Interview with Professor Shih-Ku Lin
Leo Sher, M.D.
Today, we publish an interview with an eminent psychiatrist, Dr. Shih-Ku Lin.
Shih-Ku Lin, M.D. is Chair, Department of Psychiatry, Taipei City Hospital and Psychiatric Center, and Professor of Psychiatry, Taipei Medical University, in Taipei, Taiwan. Dr. Lin is also a Vice-President of the International College of Neuropsychopharmacology (CINP) and a Member of the World Federation of Societies of Biological Psychiatry (WFSBP) Task Force on Men’s Mental Health.
Leo Sher: What is the most important issue in contemporary psychiatry?

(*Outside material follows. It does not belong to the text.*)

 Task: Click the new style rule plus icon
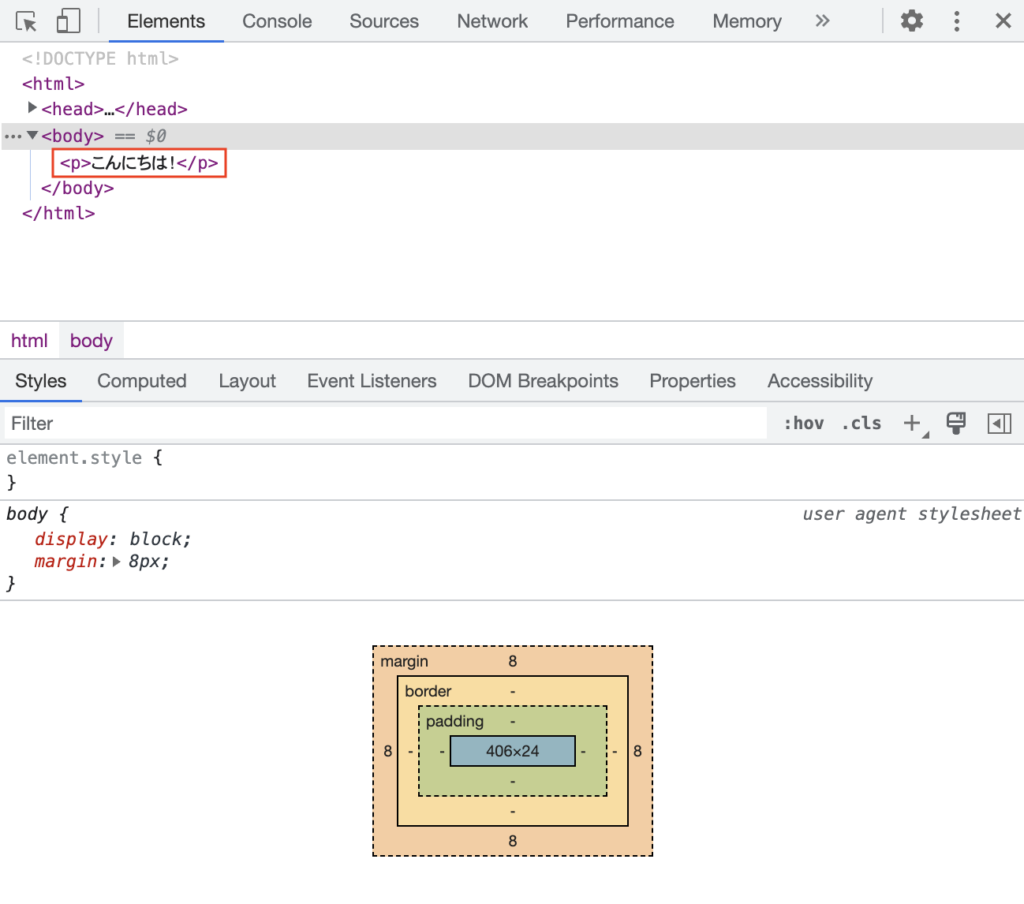coord(912,423)
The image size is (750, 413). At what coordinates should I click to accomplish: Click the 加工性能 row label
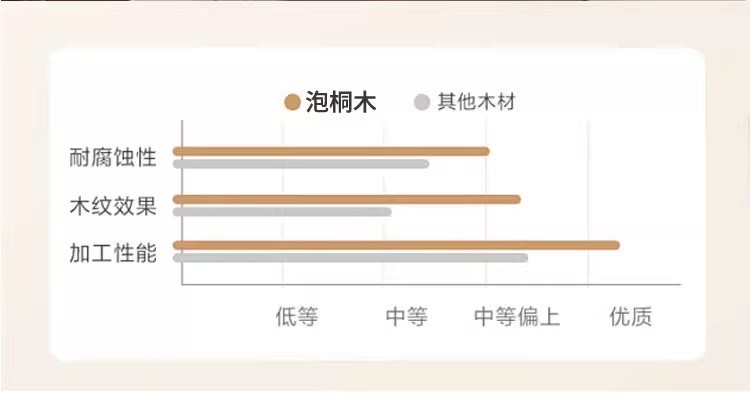click(113, 252)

Shih-Ku Lin: Still, there are a lot of unmet needs in the treatment of mental disorders. To diagnose a patient with mental disorder is not that difficult, yet the ideal management of the disease consequences is rather challenging. Pharmacotherapy for symptoms control is getting better in recent decades due to the advancement of neuroscience research, yet a comprehensive therapy including functional recovery and social adjustment for patients still needs more research and administrative input in contemporary psychiatry. These issues are especially important in developing and underdeveloped countries. Sometimes, in these countries, psychiatric medicine is just scarcely developing, or does not exist at all. So, I think the most important issue in contemporary psychiatry is to outreach to all the mankind globally. We need to help these countries with regard to social awareness and destigmatization of mental disorders first, and then, to implement modern treatment programs.

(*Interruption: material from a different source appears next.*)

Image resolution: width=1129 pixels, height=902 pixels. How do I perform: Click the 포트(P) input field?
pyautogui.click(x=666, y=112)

Leo Sher: How do you see the future of psychiatry?
Shih-Ku Lin: In the future, psychiatry will be more “medicalized”. This means that more valid laboratory examination will be developed for clinical practice, not only to diagnose but also to treat. For example, subtyping of schizophrenia will be based on laboratory findings, such as genomics and proteomics studies, imaging studies, and so on. Choice of pharmacotherapy for a psychiatric disorder and treatment response may be based on these laboratory findings. On the other hand, artificial intelligence will be applied massively in psychiatry, namely in epidemiology, diagnosis, treatment strategy including pharmacotherapy and psychotherapy, prognosis and outcome prediction, and even administrative decisions. In the future, precision medicine will be widely applied in psychiatric practice.